Entries supplied
※ ※ ※
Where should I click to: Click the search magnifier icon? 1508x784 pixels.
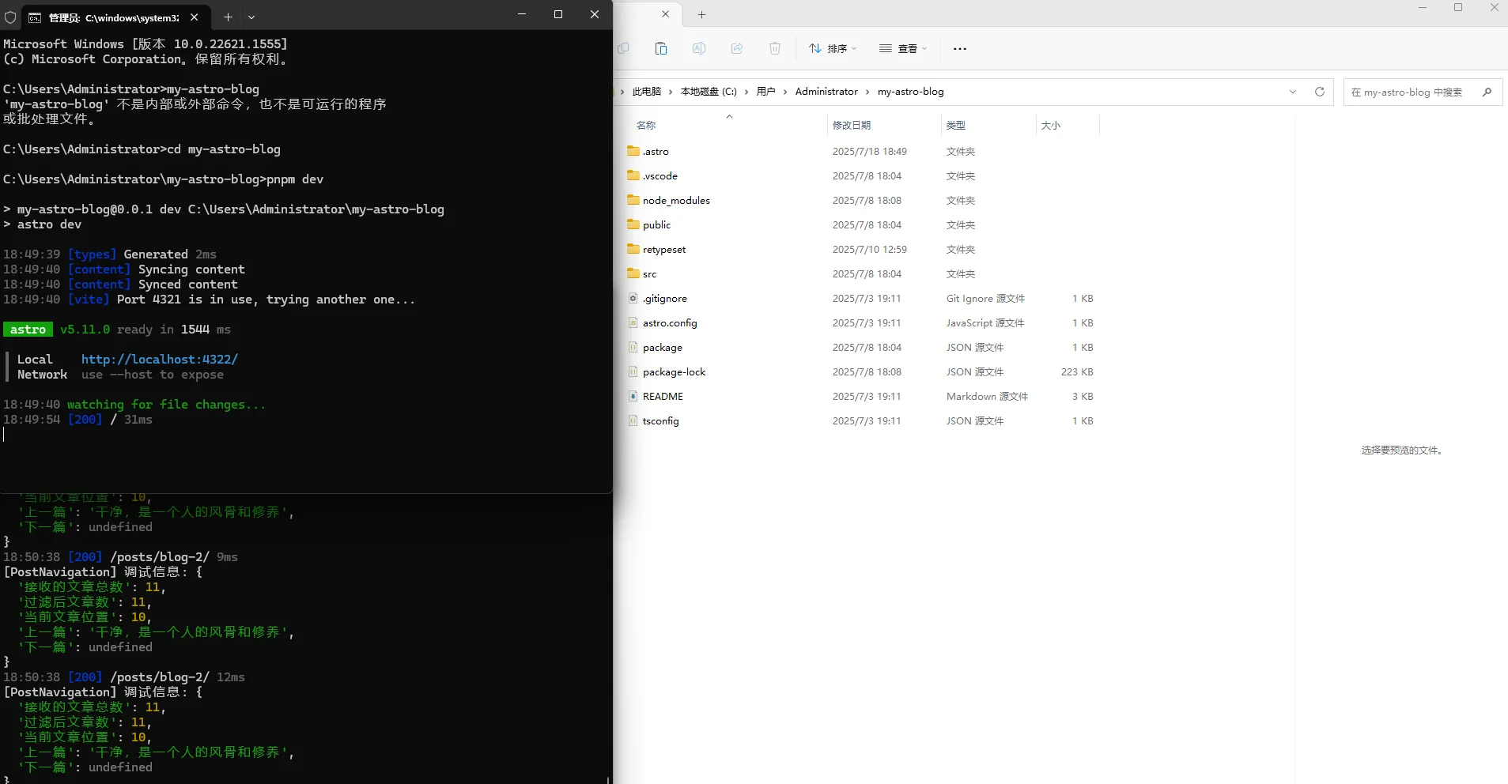(x=1487, y=92)
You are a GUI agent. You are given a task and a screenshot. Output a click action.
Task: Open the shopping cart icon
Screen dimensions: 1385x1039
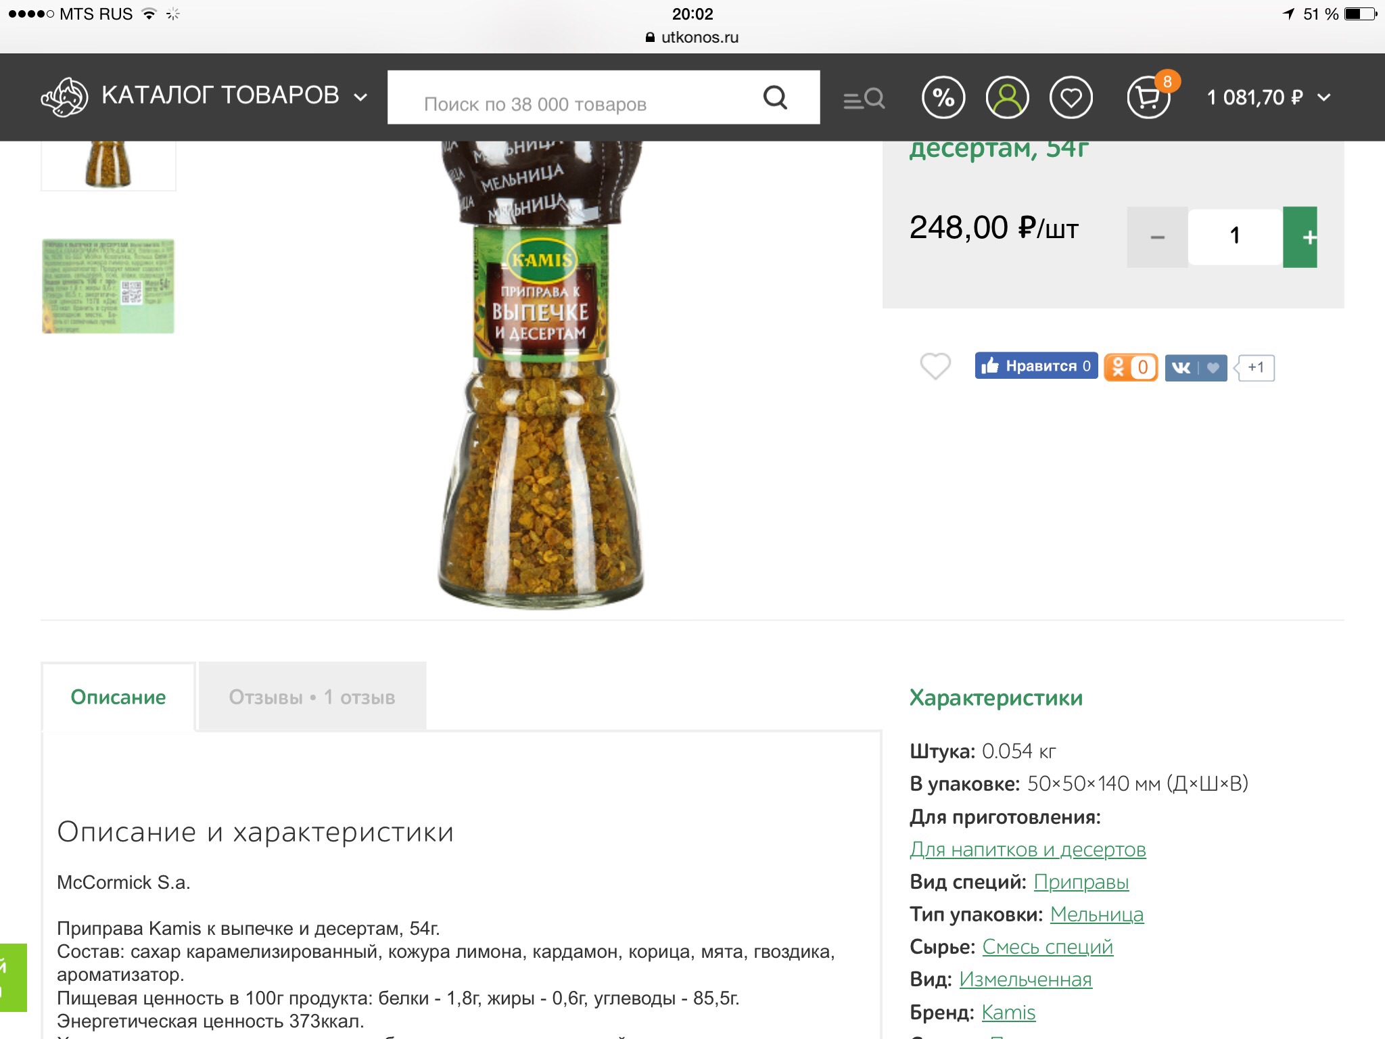pyautogui.click(x=1148, y=97)
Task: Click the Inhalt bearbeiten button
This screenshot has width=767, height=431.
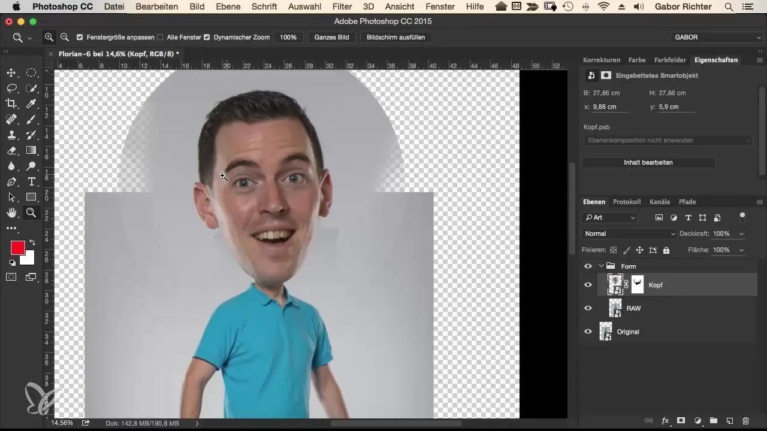Action: pos(648,162)
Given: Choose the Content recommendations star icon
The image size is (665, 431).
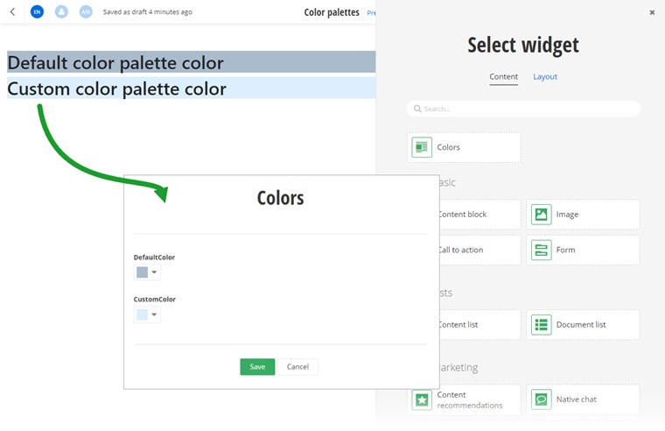Looking at the screenshot, I should coord(423,399).
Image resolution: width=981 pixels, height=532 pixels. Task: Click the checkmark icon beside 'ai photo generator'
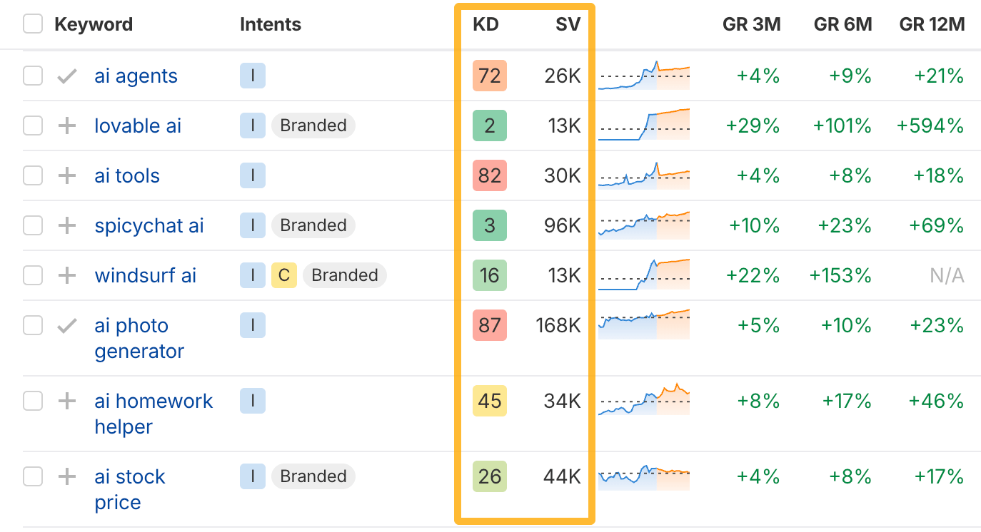(x=66, y=325)
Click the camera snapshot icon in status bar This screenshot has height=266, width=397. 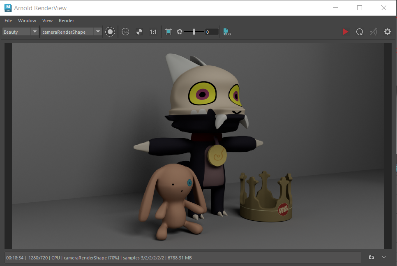pos(371,257)
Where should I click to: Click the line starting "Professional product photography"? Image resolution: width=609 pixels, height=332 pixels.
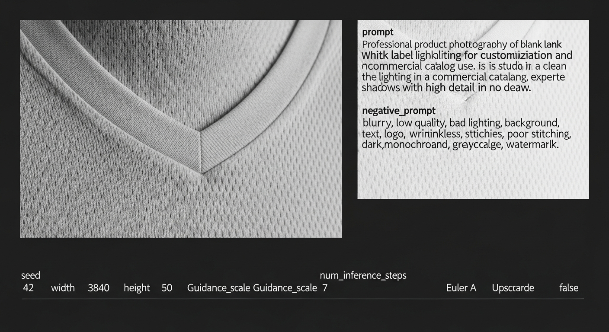pos(462,44)
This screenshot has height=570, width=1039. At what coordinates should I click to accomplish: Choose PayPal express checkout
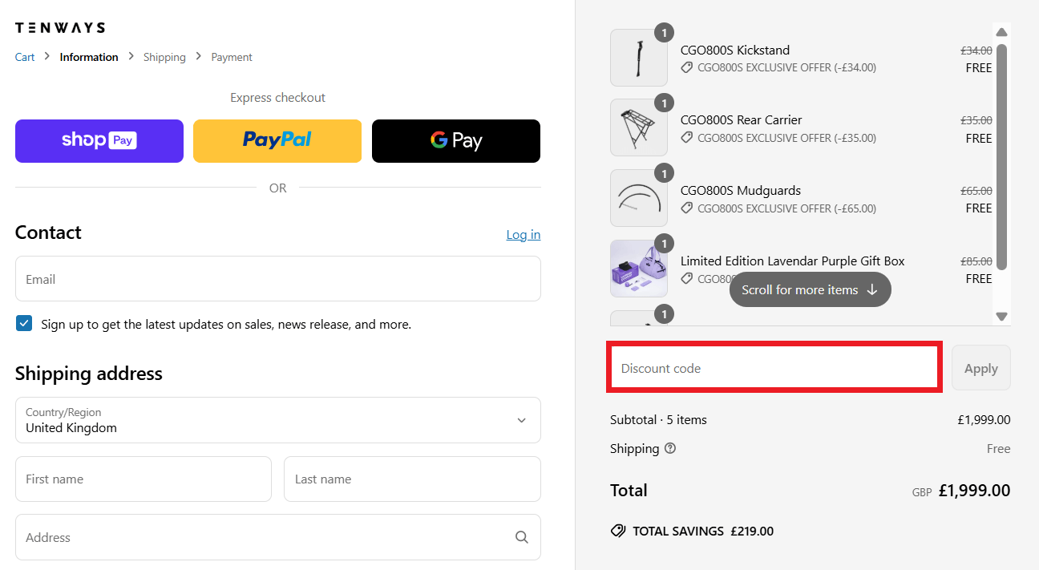277,141
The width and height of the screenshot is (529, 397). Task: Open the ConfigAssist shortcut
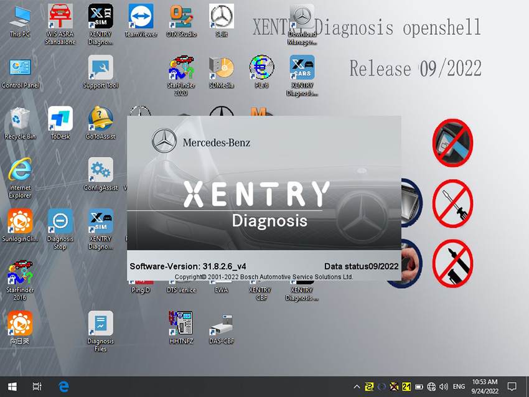101,174
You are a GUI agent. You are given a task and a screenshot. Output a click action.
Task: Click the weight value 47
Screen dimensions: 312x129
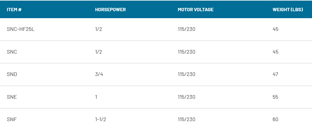click(x=275, y=74)
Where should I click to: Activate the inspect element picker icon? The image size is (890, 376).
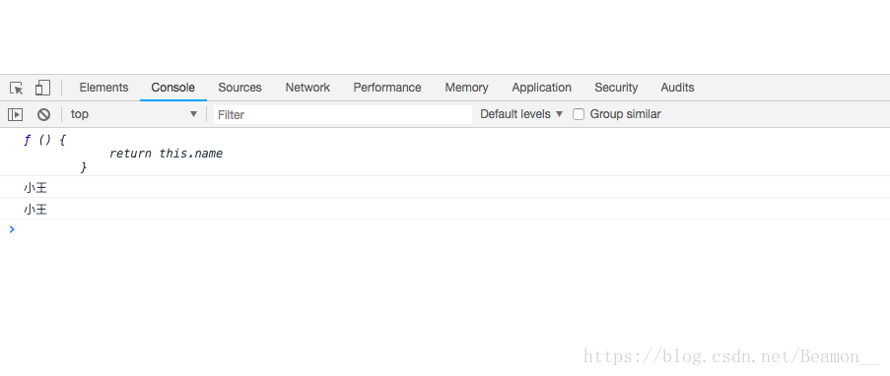pos(17,88)
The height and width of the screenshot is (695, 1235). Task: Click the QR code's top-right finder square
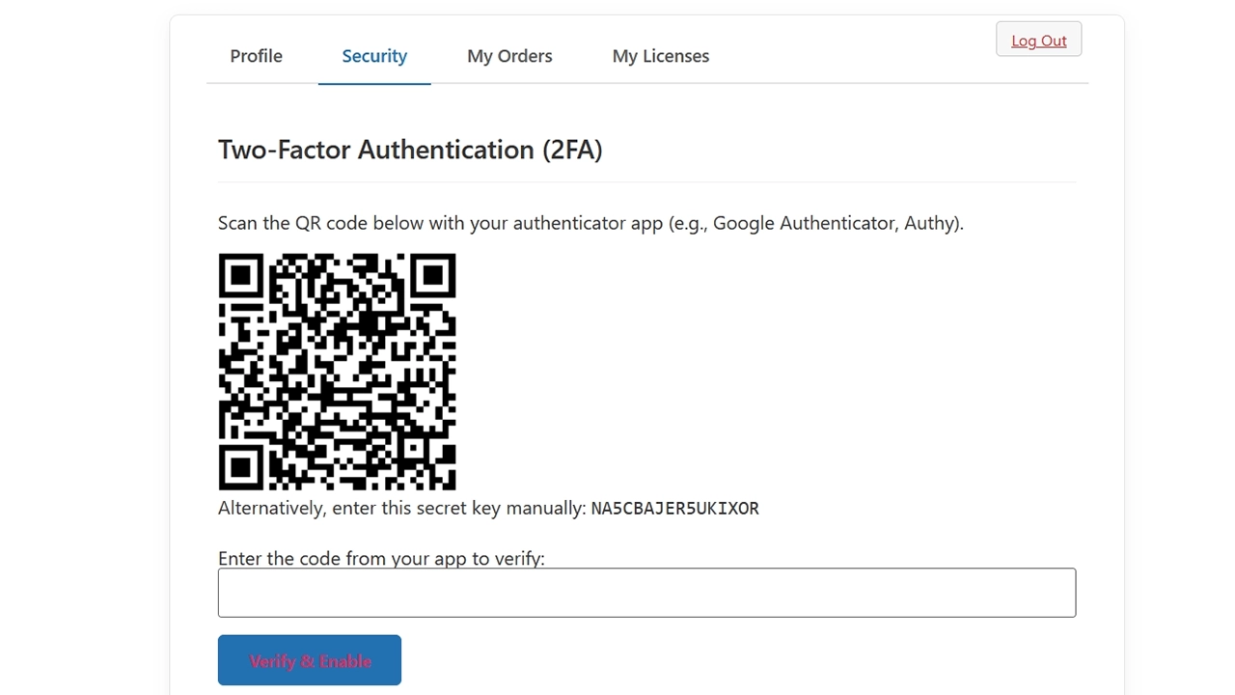pyautogui.click(x=432, y=276)
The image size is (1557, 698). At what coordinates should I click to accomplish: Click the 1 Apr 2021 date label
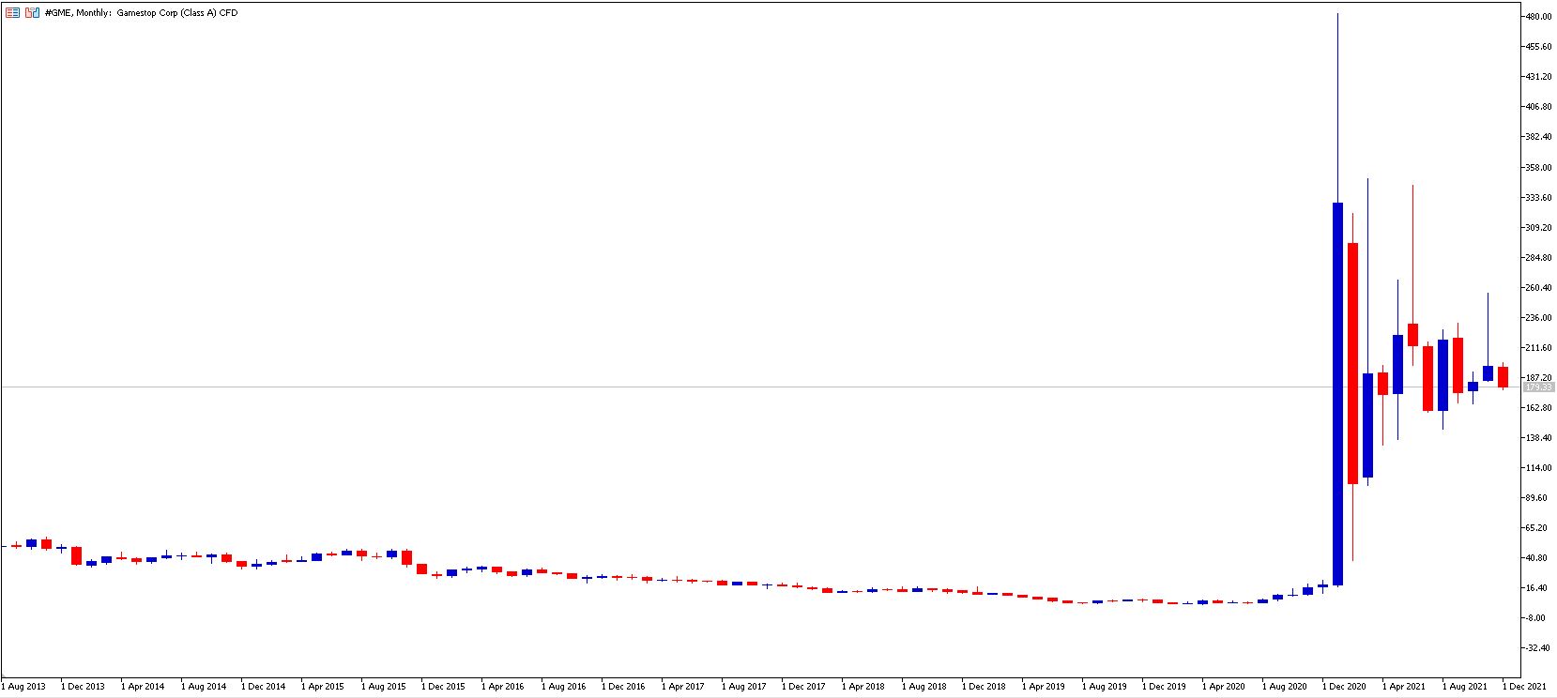coord(1406,687)
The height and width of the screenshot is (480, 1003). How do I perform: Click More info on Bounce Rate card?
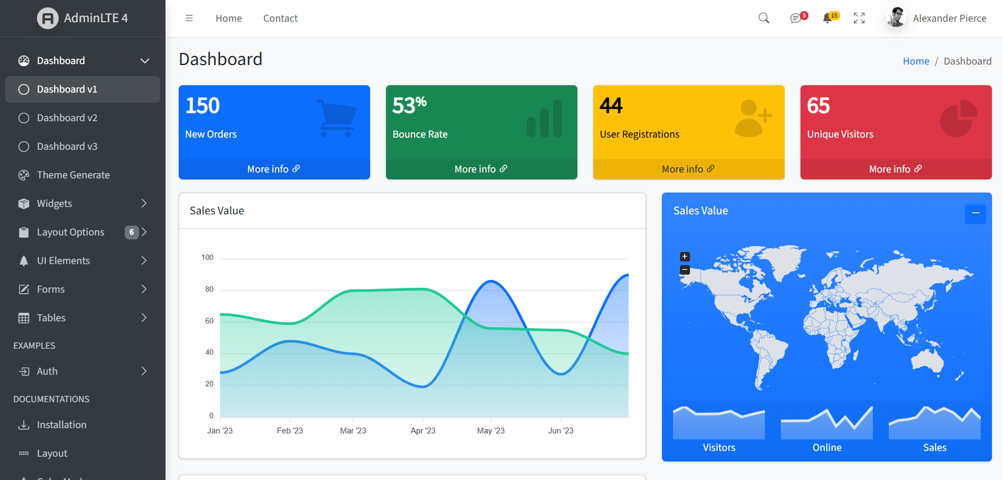pyautogui.click(x=481, y=169)

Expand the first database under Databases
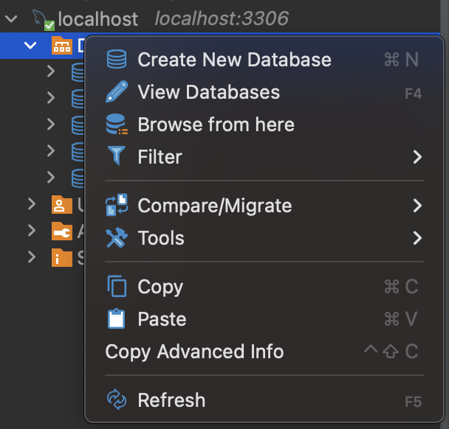[51, 72]
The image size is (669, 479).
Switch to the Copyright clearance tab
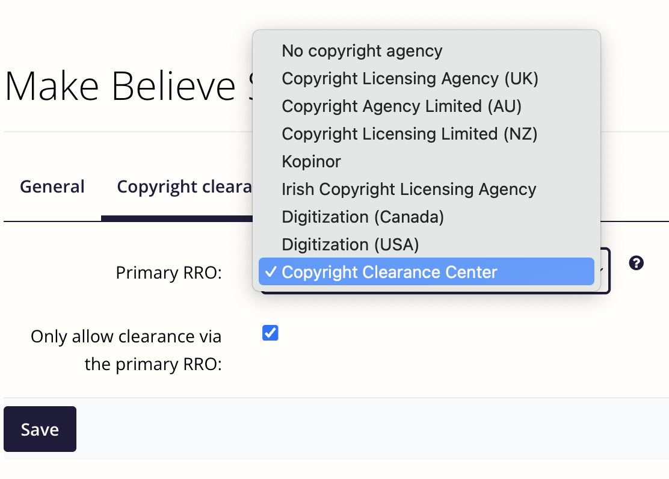[184, 187]
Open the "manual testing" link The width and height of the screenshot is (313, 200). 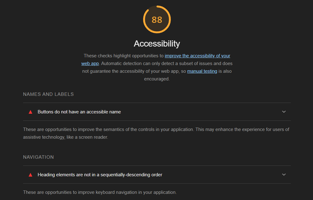tap(202, 71)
※ ※ ※
The task
Above are the records; repeat their lines from the first through the line containing "Given: Choose the", and leave out each picture.

Answer area
Where should I click to: Click the search magnifier icon? 1508x784 pixels.
(x=1487, y=92)
You are a GUI agent. You are given a task and a screenshot. Output a click action.
Task: Open the shopping cart icon
Screen dimensions: 1385x1039
pyautogui.click(x=1148, y=97)
Task: Click the Inhalt bearbeiten button
This screenshot has width=767, height=431.
Action: pos(648,162)
Given: Choose the Content recommendations star icon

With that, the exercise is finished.